*Source material*.
-*-*-

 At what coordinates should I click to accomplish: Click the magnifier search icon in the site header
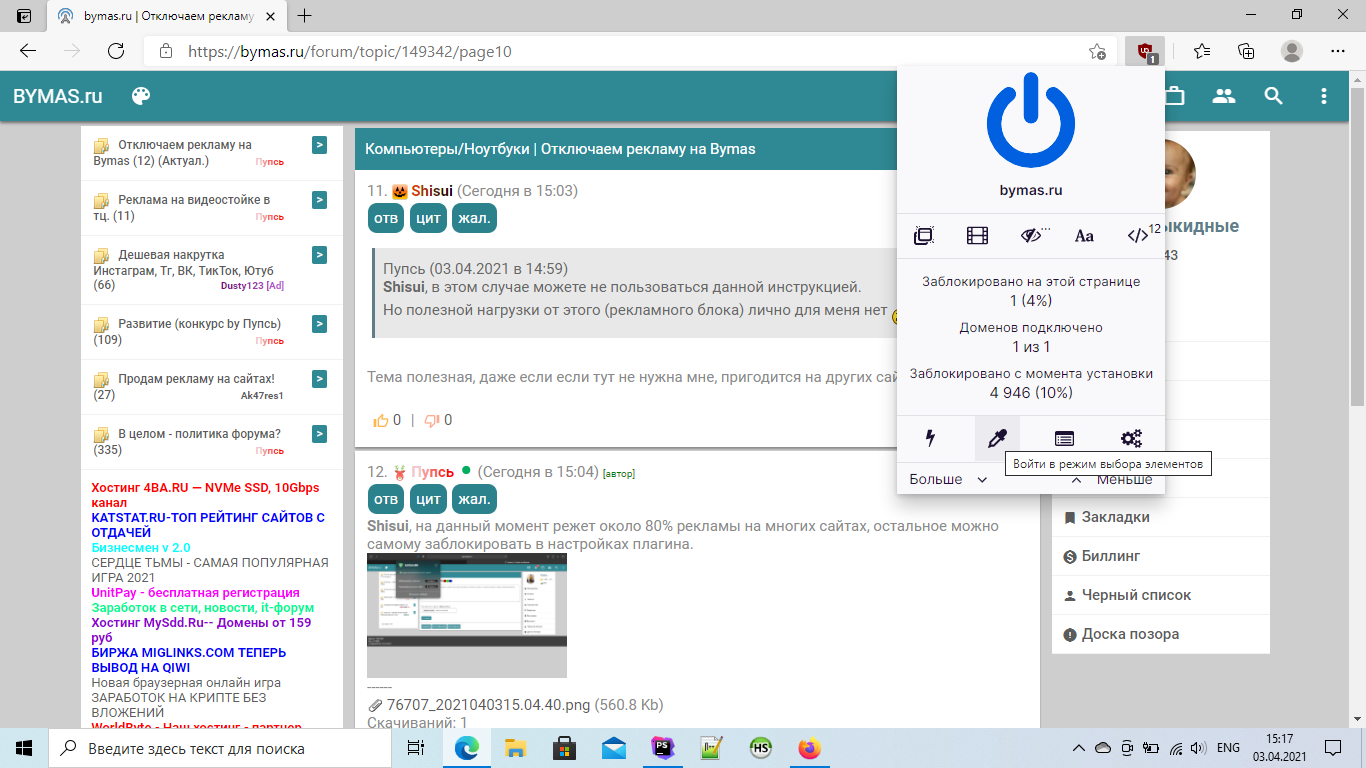[x=1273, y=96]
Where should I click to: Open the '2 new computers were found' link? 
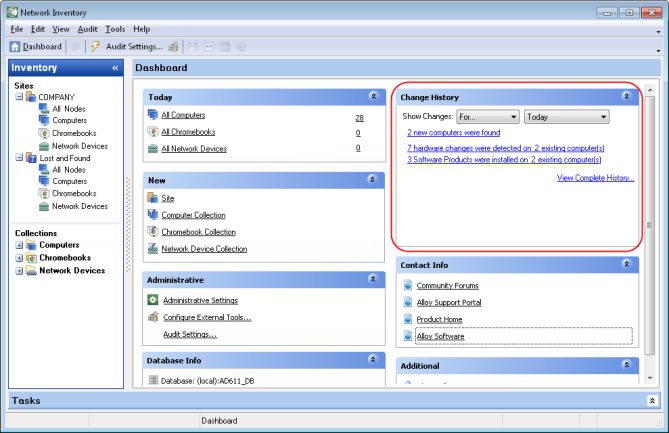pyautogui.click(x=453, y=132)
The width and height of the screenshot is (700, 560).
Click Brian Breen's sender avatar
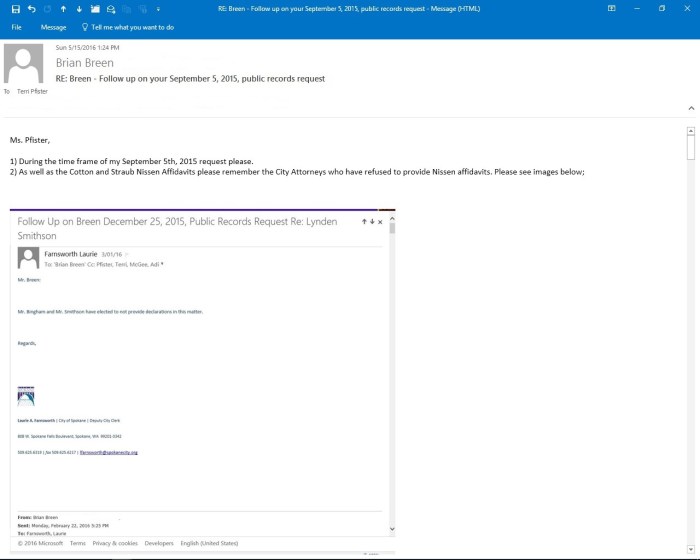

-*-*-

*Your instructions*.
The entries should be reproduced word for word, pictures omitted.

*Solution for this exercise*.
 At what coordinates should I click to accomplish: Click the magnifier search icon in the site header
[x=1273, y=96]
Where should I click to: Open the '2 new computers were found' link? 
pyautogui.click(x=453, y=132)
The width and height of the screenshot is (700, 560).
Click Brian Breen's sender avatar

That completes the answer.